Brief:
The entries shown next need to be written again word for word.

Information provided:

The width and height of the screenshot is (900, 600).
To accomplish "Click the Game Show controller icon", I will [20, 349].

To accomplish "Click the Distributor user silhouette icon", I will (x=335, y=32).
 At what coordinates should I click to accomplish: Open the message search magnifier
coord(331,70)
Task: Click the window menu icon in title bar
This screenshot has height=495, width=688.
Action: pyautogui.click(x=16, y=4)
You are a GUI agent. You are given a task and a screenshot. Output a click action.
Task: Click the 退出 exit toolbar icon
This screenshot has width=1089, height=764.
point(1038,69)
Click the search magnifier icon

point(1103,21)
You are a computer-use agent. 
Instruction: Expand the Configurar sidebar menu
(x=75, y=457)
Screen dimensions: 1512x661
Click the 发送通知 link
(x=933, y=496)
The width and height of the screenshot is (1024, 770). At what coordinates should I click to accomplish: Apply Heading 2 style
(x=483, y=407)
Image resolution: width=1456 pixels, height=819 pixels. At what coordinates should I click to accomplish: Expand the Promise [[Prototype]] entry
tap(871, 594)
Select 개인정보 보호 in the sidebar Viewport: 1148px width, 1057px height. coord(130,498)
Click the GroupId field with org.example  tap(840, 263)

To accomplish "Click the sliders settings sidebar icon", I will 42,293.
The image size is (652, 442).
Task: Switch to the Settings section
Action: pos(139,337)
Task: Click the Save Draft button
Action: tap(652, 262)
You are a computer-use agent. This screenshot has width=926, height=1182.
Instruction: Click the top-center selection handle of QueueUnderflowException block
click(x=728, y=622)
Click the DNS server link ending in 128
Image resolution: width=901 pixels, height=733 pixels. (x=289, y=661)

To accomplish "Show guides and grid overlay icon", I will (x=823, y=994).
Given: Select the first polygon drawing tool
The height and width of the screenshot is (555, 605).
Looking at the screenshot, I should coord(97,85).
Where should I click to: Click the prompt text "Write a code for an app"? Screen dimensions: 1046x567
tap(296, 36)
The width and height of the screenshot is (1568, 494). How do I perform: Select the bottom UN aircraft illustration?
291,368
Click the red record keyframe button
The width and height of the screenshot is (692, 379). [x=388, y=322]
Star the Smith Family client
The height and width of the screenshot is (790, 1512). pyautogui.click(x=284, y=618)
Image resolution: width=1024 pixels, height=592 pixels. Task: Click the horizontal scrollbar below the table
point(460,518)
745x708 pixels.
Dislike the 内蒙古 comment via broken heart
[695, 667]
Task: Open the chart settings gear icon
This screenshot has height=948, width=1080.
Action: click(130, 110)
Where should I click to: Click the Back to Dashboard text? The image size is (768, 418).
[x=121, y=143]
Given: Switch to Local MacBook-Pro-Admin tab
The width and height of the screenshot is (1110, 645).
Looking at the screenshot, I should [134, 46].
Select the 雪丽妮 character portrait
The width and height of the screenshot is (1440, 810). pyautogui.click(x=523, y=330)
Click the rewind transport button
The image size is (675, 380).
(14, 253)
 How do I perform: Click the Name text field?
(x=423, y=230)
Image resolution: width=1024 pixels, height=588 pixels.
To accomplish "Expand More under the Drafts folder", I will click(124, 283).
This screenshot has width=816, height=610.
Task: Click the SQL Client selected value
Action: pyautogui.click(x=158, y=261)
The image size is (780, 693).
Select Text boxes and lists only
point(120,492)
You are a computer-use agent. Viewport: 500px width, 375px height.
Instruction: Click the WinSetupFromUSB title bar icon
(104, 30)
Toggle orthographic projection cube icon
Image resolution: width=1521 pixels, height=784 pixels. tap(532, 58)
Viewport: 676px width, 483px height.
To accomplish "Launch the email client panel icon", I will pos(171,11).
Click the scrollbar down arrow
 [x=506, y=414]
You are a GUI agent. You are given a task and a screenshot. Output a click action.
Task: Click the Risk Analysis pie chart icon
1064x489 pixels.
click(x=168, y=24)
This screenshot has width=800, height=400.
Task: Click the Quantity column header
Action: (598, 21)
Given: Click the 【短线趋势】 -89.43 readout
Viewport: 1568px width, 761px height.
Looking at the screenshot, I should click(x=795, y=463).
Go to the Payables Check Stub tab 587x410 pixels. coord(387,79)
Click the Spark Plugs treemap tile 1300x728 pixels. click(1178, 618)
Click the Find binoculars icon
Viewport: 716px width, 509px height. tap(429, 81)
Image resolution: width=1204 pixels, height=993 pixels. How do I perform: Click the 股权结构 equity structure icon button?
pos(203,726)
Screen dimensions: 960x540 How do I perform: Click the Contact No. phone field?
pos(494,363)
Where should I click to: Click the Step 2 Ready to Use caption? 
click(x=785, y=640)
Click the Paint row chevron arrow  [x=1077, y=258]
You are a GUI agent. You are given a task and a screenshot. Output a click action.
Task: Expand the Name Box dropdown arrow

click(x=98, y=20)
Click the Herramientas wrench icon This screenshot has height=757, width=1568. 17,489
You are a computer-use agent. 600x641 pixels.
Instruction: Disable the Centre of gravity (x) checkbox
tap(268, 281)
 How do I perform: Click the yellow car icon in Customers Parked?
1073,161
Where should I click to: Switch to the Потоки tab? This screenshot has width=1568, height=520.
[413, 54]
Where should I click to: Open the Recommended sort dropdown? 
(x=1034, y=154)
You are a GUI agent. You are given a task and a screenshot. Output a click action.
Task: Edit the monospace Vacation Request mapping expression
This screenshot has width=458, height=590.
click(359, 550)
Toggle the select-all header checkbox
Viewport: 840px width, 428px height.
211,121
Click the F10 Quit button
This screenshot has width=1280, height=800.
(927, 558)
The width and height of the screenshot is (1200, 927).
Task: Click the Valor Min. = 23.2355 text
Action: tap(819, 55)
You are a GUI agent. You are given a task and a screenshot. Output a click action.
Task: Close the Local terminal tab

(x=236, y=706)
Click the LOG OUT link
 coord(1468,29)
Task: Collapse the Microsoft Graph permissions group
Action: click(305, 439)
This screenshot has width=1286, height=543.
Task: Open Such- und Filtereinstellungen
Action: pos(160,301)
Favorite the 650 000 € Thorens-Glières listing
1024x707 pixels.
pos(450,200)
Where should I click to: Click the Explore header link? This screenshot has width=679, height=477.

Solution to this problem:
The width and height of the screenshot is (900, 600).
To accomplish "Click the Game Show controller icon", I will [20, 349].

To accomplish "Click the Distributor user silhouette icon", I will (x=335, y=32).
 At what coordinates should I click to accomplish: Open the message search magnifier
coord(331,70)
Task: Click the window menu icon in title bar
This screenshot has height=495, width=688.
Action: pyautogui.click(x=16, y=4)
You are a GUI agent. You are given a task and a screenshot. Output a click action.
Task: Click the 退出 exit toolbar icon
This screenshot has width=1089, height=764.
point(1038,69)
Click the search magnifier icon

point(1103,21)
You are a computer-use agent. 
Instruction: Expand the Configurar sidebar menu
(x=75, y=457)
Screen dimensions: 1512x661
Click the 发送通知 link
(x=933, y=496)
The width and height of the screenshot is (1024, 770). At what coordinates should I click to accomplish: Apply Heading 2 style
(x=483, y=407)
Image resolution: width=1456 pixels, height=819 pixels. At what coordinates should I click to accomplish: Expand the Promise [[Prototype]] entry
tap(871, 594)
Select 개인정보 보호 in the sidebar Viewport: 1148px width, 1057px height. coord(130,498)
Click the GroupId field with org.example  tap(840, 263)

To accomplish "Click the sliders settings sidebar icon", I will 42,293.
The image size is (652, 442).
Task: Switch to the Settings section
Action: pos(139,337)
Task: Click the Save Draft button
Action: tap(652, 262)
You are a computer-use agent. This screenshot has width=926, height=1182.
Instruction: Click the top-center selection handle of QueueUnderflowException block
click(x=728, y=622)
Click the DNS server link ending in 128
Image resolution: width=901 pixels, height=733 pixels. (x=289, y=661)

To accomplish "Show guides and grid overlay icon", I will (x=823, y=994).
Given: Select the first polygon drawing tool
The height and width of the screenshot is (555, 605).
Looking at the screenshot, I should coord(97,85).
Where should I click to: Click the prompt text "Write a code for an app"? Screen dimensions: 1046x567
tap(296, 36)
The width and height of the screenshot is (1568, 494). How do I perform: Select the bottom UN aircraft illustration?
291,368
Click the red record keyframe button
The width and height of the screenshot is (692, 379). [x=388, y=322]
Star the Smith Family client
The height and width of the screenshot is (790, 1512). pyautogui.click(x=284, y=618)
Image resolution: width=1024 pixels, height=592 pixels. Task: Click the horizontal scrollbar below the table
point(460,518)
745x708 pixels.
Dislike the 内蒙古 comment via broken heart
[695, 667]
Task: Open the chart settings gear icon
This screenshot has height=948, width=1080.
Action: click(130, 110)
Where should I click to: Click the Back to Dashboard text? The image size is (768, 418).
[x=121, y=143]
Given: Switch to Local MacBook-Pro-Admin tab
The width and height of the screenshot is (1110, 645).
Looking at the screenshot, I should [134, 46].
Select the 雪丽妮 character portrait
The width and height of the screenshot is (1440, 810). pyautogui.click(x=523, y=330)
Click the rewind transport button
The image size is (675, 380).
(14, 253)
 How do I perform: Click the Name text field?
(x=423, y=230)
Image resolution: width=1024 pixels, height=588 pixels.
To accomplish "Expand More under the Drafts folder", I will click(124, 283).
This screenshot has width=816, height=610.
Task: Click the SQL Client selected value
Action: pyautogui.click(x=158, y=261)
The image size is (780, 693).
Select Text boxes and lists only
point(120,492)
You are a computer-use agent. Viewport: 500px width, 375px height.
Instruction: Click the WinSetupFromUSB title bar icon
(104, 30)
Toggle orthographic projection cube icon
Image resolution: width=1521 pixels, height=784 pixels. tap(532, 58)
Viewport: 676px width, 483px height.
To accomplish "Launch the email client panel icon", I will pos(171,11).
Click the scrollbar down arrow
 [x=506, y=414]
You are a GUI agent. You are given a task and a screenshot. Output a click action.
Task: Click the Risk Analysis pie chart icon
1064x489 pixels.
click(x=168, y=24)
This screenshot has width=800, height=400.
Task: Click the Quantity column header
Action: (598, 21)
Given: Click the 【短线趋势】 -89.43 readout
Viewport: 1568px width, 761px height.
Looking at the screenshot, I should click(x=795, y=463).
Go to the Payables Check Stub tab 587x410 pixels. coord(387,79)
Click the Spark Plugs treemap tile 1300x728 pixels. click(1178, 618)
Click the Find binoculars icon
Viewport: 716px width, 509px height. tap(429, 81)
Image resolution: width=1204 pixels, height=993 pixels. How do I perform: Click the 股权结构 equity structure icon button?
pos(203,726)
Screen dimensions: 960x540 How do I perform: Click the Contact No. phone field?
pos(494,363)
Where should I click to: Click the Step 2 Ready to Use caption? 
click(x=785, y=640)
Click the Paint row chevron arrow  [x=1077, y=258]
You are a GUI agent. You are given a task and a screenshot. Output a click action.
Task: Expand the Name Box dropdown arrow

click(x=98, y=20)
Click the Herramientas wrench icon This screenshot has height=757, width=1568. 17,489
You are a computer-use agent. 600x641 pixels.
Instruction: Disable the Centre of gravity (x) checkbox
tap(268, 281)
 How do I perform: Click the yellow car icon in Customers Parked?
1073,161
Where should I click to: Switch to the Потоки tab? This screenshot has width=1568, height=520.
[413, 54]
Where should I click to: Open the Recommended sort dropdown? 
(x=1034, y=154)
You are a GUI agent. You are given a task and a screenshot. Output a click action.
Task: Edit the monospace Vacation Request mapping expression
This screenshot has width=458, height=590.
click(359, 550)
Toggle the select-all header checkbox
Viewport: 840px width, 428px height.
211,121
Click the F10 Quit button
This screenshot has width=1280, height=800.
(927, 558)
The width and height of the screenshot is (1200, 927).
Task: Click the Valor Min. = 23.2355 text
Action: tap(819, 55)
You are a GUI agent. You are given a task and a screenshot. Output a click action.
Task: Close the Local terminal tab

(x=236, y=706)
Click the LOG OUT link
 coord(1468,29)
Task: Collapse the Microsoft Graph permissions group
Action: click(305, 439)
This screenshot has width=1286, height=543.
Task: Open Such- und Filtereinstellungen
Action: pos(160,301)
Favorite the 650 000 € Thorens-Glières listing
1024x707 pixels.
pos(450,200)
Where should I click to: Click the Explore header link? This screenshot has width=679, height=477.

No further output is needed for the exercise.